# Central line placement



## nwilliams714

Is a central line placement the same as a PICC line?


----------



## mjewett

Not sure if you mean is it the same code?


Central line codes 36555-36556

or PICC line 36568-36569


----------



## NaliniAAPC

Hi,
central venous catheter ("central line", "CVC", "central venous line" or "central venous access catheter") is a catheter placed into a large vein in the neck (internal jugular vein or external jugular vein), chest (subclavian vein) or groin (femoral vein). It is used to administer medication or fluids, obtain blood tests (specifically the "mixed venous oxygen saturation"), and directly obtain cardiovascular measurements such as the central venous pressure.
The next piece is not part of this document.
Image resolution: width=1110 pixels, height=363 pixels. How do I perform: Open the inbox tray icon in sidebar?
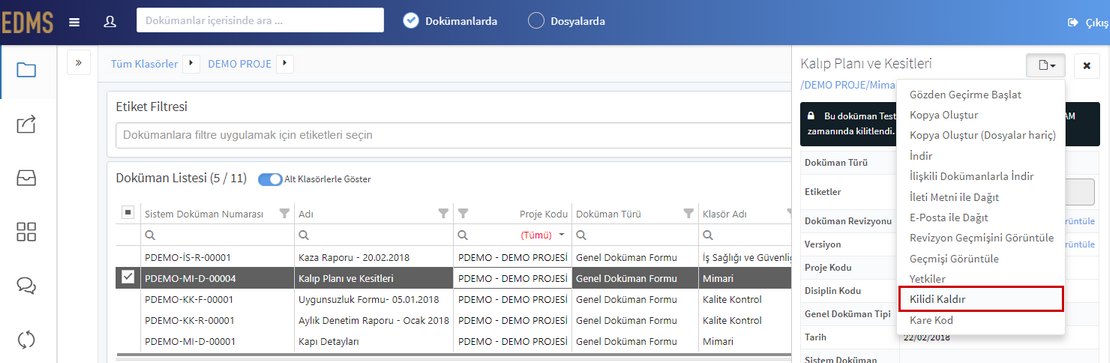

PICC LINE:A peripherally inserted central catheter, or PICC line (pronounced "pick"), is a central venous catheter inserted into a vein in the arm rather than a vein in the neck or chest.

Code is also different..

Nalini CPC


----------



## Mklaubauf

I agree there is different codes based on where the line is starting from.   Also remember, if you are using fluoroscopy guidance with the line insertion, you can charge 77001 and either 26 or TC or no modifier depending on the situation and make sure it is well documented.
Marci


----------



## nwilliams714

Thanks for the information, I appreciate it.


----------



## Mary Hammell

*Coder*

I would like a copy of cathers
fax is 281-218-9534


----------